> _TASK DETAILS_
Exactly the lines from the one containing "Image resolution: width=1699" through the one containing "筹 chip distribution" in the listing below are to be copied, with the pictures left out.
----
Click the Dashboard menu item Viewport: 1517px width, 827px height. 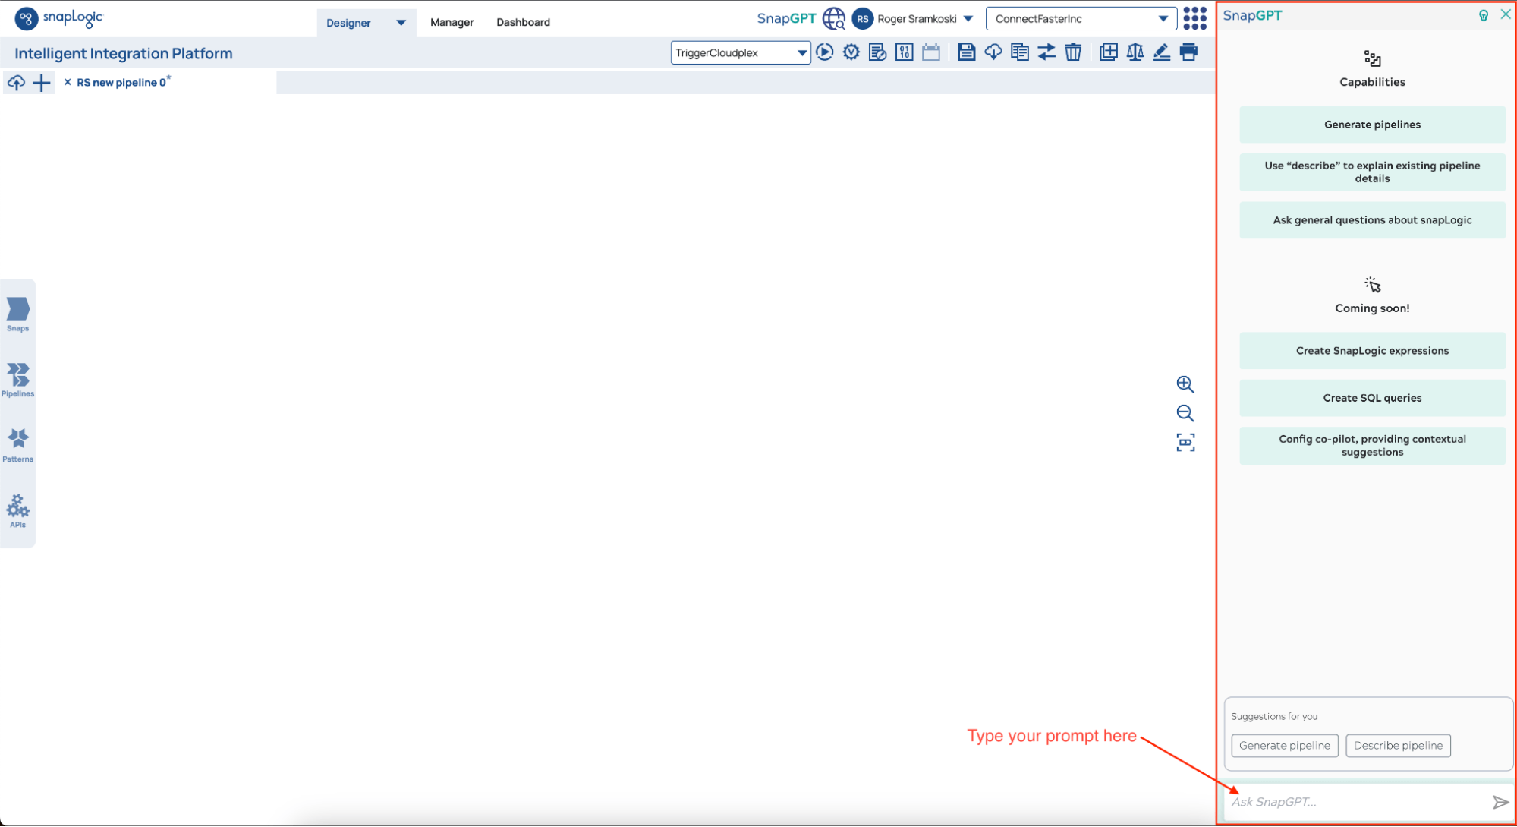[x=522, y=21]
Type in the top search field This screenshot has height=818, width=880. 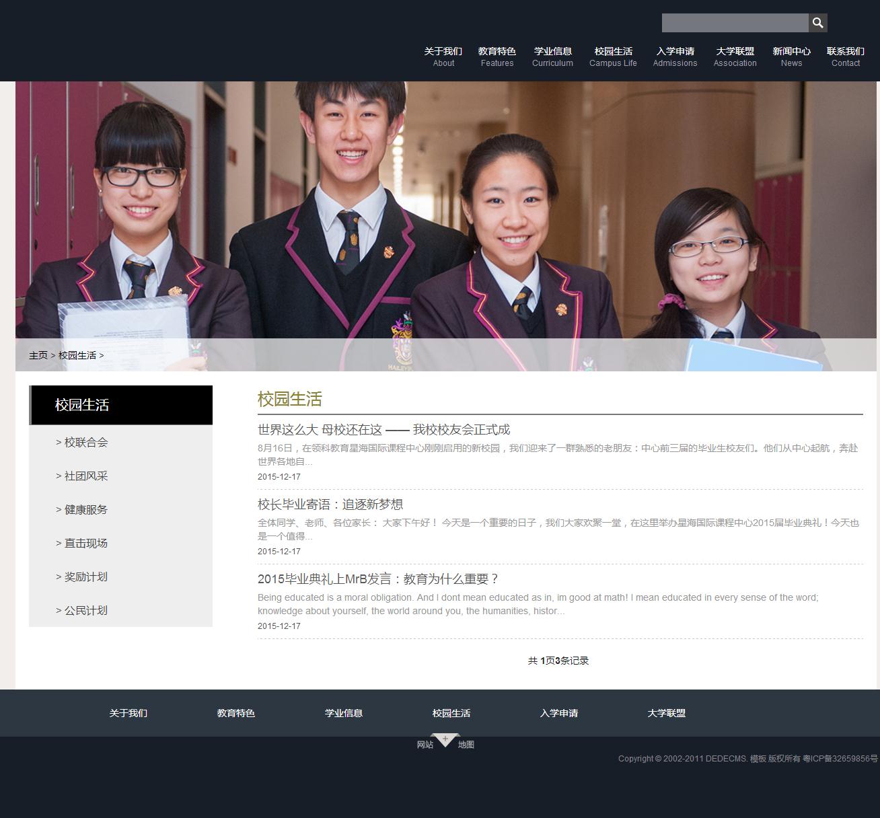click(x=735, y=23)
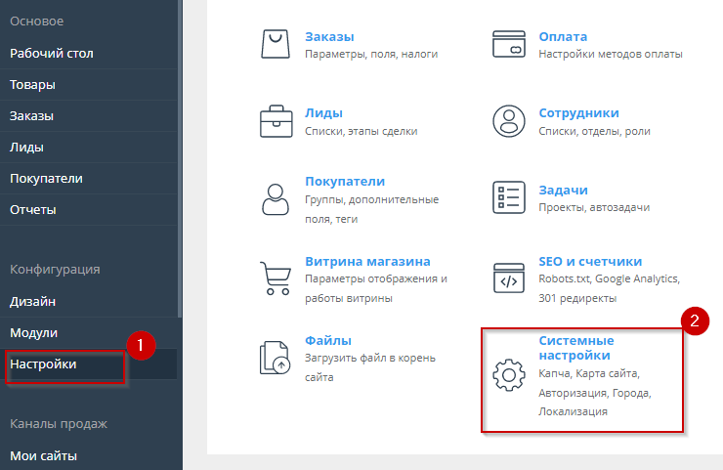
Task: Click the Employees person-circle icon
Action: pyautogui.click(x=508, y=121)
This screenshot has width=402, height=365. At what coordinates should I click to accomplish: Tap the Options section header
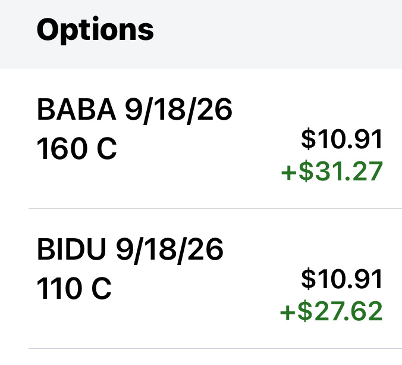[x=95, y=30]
----
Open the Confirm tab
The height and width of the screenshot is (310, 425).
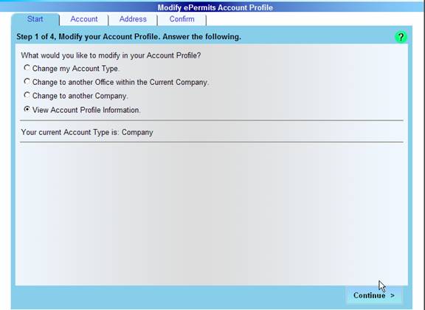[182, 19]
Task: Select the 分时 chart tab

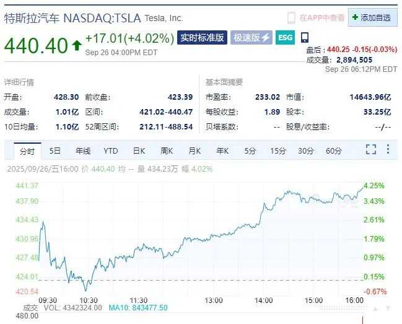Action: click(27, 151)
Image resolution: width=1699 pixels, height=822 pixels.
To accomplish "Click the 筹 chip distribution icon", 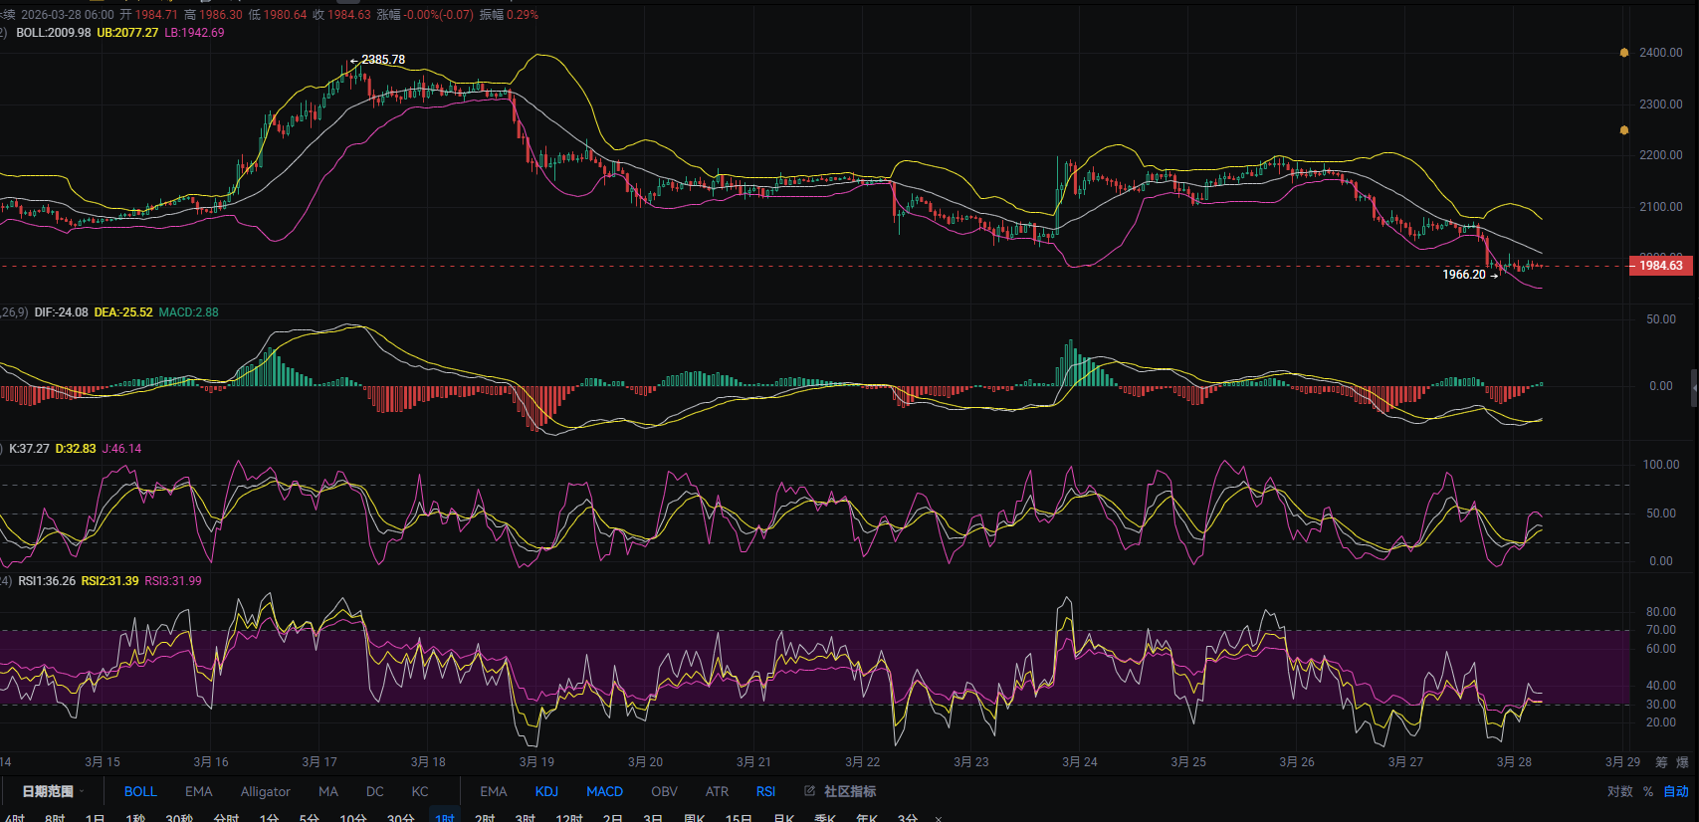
----
> _SOLUTION TO THIS PROBLEM_
Image resolution: width=1699 pixels, height=822 pixels.
To accomplish "Click the 筹 chip distribution icon", 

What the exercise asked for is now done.